Auch im Schlussverkauf können Verbraucher Fehler reklamieren und einen Ausgleich fordern

Der Verbraucher wundert sich: Der gesetzliche Schlussverkauf wurde gerade abgeschafft, vom Sommer ist noch nicht viel zu spüren. Und trotzdem soll es vom 26. Juli bis 7. August einen Sommerschlussverkauf (SSV) geben. Wie das? Das seit kurzem gültige Wettbewerbsrecht hat den Händlern mehr Freiheiten gegeben. Sie sind bei Sonderverkäufen nicht mehr an die bislang strengen Vorschriften gebunden, die den beliebten Wahnsinn am Wühltisch auf einheitliche Termine und jeweils maximal zwei Wochen begrenzte.

Aus lauter Routine machen sie es so wie sonst, können im Prinzip aber ganz nach Lust und Laune jederzeit Sonderverkäufe veranstalten. Ob sie dann ein paar Tage oder mehrere Wochen dauern, überlässt der Gesetzgeber allein der kaufmännischen Vernunft. „Schlussverkäufe wurden also eigentlich nicht abgeschafft, sondern sogar ausgeweitet“, sagt Carel Mohn vom Bundesverband der Verbraucherzentralen (vzbv) in Berlin.
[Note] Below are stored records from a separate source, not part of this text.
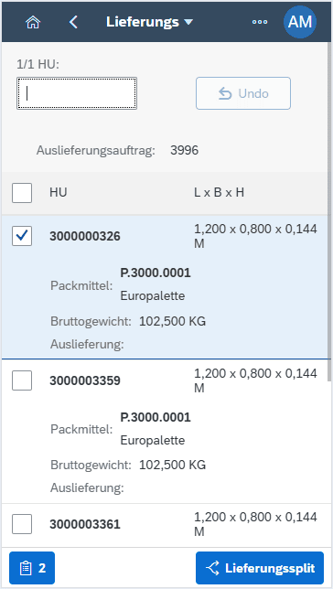The height and width of the screenshot is (589, 333).
Task: Focus the HU input field
Action: point(77,93)
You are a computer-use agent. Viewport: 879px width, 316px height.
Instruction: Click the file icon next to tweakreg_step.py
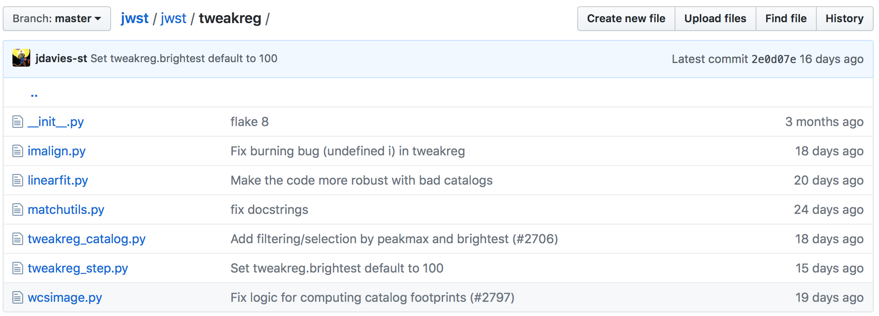(x=17, y=268)
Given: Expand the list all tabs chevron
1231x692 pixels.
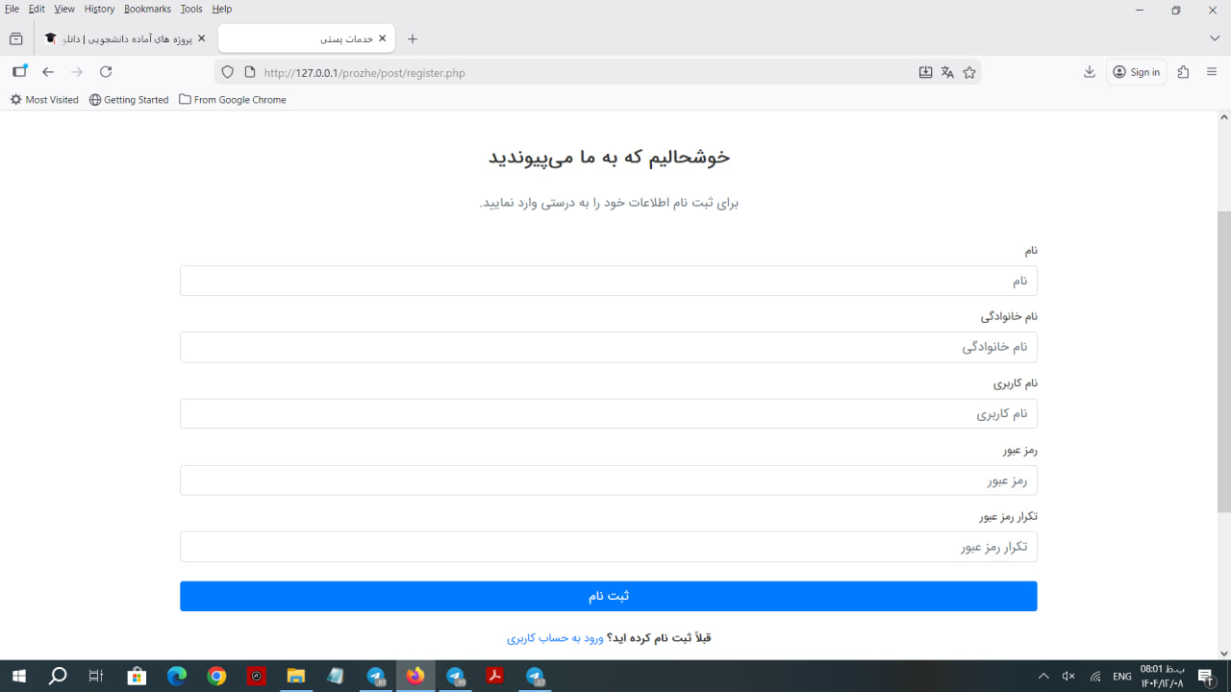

Allerdings erwartet der Gesetzgeber zum Schutz des Verbrauchers, dass die neue Freiheit seriös genutzt wird. So gilt es als ausdrücklich irreführend, wenn für Sonderangebote getrommelt wird, die nicht „in angemessener Menge“ vorrätig sind. Als angemessen „im Regelfall“ sieht der Gesetzgeber einen Vorrat für zwei Tage an. Dass wenige Stunden nach Ladenöffnung das angekündigte Superschnäppchen vergriffen ist, darf demnach nicht vorkommen.

Nur: Der Verbraucher, der auf ein Lockvogelangebot reingefallen und vergeblich ins Geschäft geeilt ist, hat davon unmittelbar nichts. „Unlauterer Wettbewerb kann zwar Schadenersatzansprüche nach sich ziehen – die können aber nur Mitbewerber, also andere Händler, geltend machen“, so vzbv-Sprecher Mohn. „Der Verbraucher bleibt in diesem Punkt leider außen vor.“

Sehr viel besser sieht es für den Verbraucher aus, wenn ihm eine mangelhafte Ware angedreht wurde. Dann kann er seine Ansprüche als Käufer stellen – ganz egal, ob er nun während eines Sonderverkaufes oder an einem ganz normalen Tag gekauft hat. Von Schildern wie „Aktionsware vom Umtausch ausgeschlossen“ sollte er sich nicht täuschen lassen. Nur wenn eindeutig vor dem Kauf auf Fehler hingewiesen wurde (zum Beispiel durch die Aufschrift „Zweite Wahl“), sind die Ansprüche eingeschränkt. Denn wenn jemand einen Fehler kannte, soll er sich hinterher nicht darüber beschweren.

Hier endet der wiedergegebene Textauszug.